L’Organisation des Nations Unies tire la sonnette d’alarme face à la menace persistante d’épidémies de choléra dans deux pays africains, le Soudan et le Tchad. Les réfugiés, vivant dans des conditions précaires et privées d’accès à l’eau potable et aux soins, sont particulièrement exposés à cette maladie contagieuse qui peut s’avérer mortelle en l’absence de traitement rapide.
L’ONU tire la sonnette d’alarme face à une situation sanitaire critique en Afrique, où deux pays, le Soudan et le Tchad, sont confrontés à une menace persistante d’épidémie de choléra. Cette maladie infectieuse, qui se propage rapidement, met en danger la vie de populations déjà vulnérables, notamment les réfugiés.

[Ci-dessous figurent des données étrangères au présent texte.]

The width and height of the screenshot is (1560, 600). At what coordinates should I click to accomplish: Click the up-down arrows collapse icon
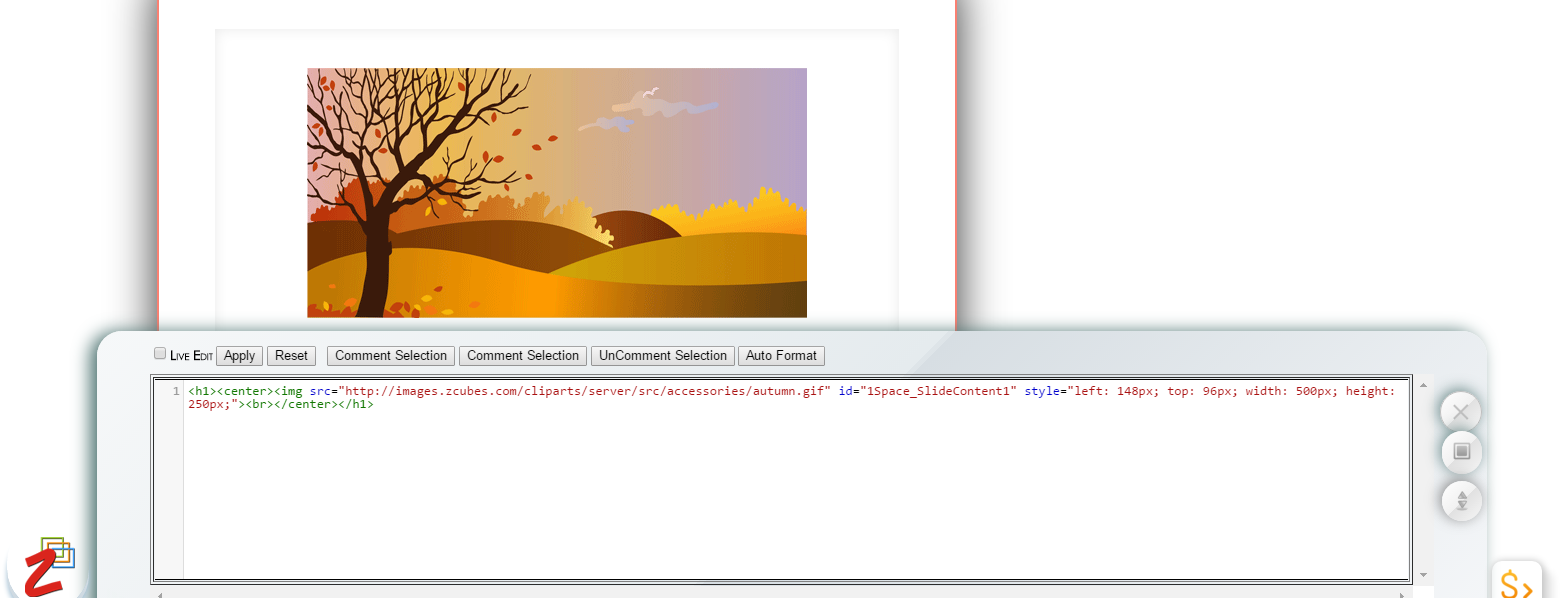[1461, 500]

Au Soudan, la région du Darfour abrite des réfugiés vivant dans des conditions précaires, marquées par un manque cruel d’eau potable, de nourriture, d’électricité et d’autres ressources essentielles. Ces carences exposent ces populations à un risque élevé de contamination.
Au Tchad, la situation n’est guère meilleure. Les réfugiés du camp d’Iridimi souffrent d’un accès insuffisant aux infrastructures sanitaires et à l’eau propre, éléments cruciaux pour prévenir la maladie. Selon l’Organisation mondiale de la santé (OMS), le choléra est une infection hautement contagieuse provoquant de violentes diarrhées et une déshydratation rapide. Sans traitement immédiat, elle peut entraîner la mort en quelques heures.
Face à cette menace imminente, l’ONU appelle à une mobilisation urgente pour renforcer les mesures sanitaires, améliorer l’accès aux ressources vitales et protéger ces populations fragilisées.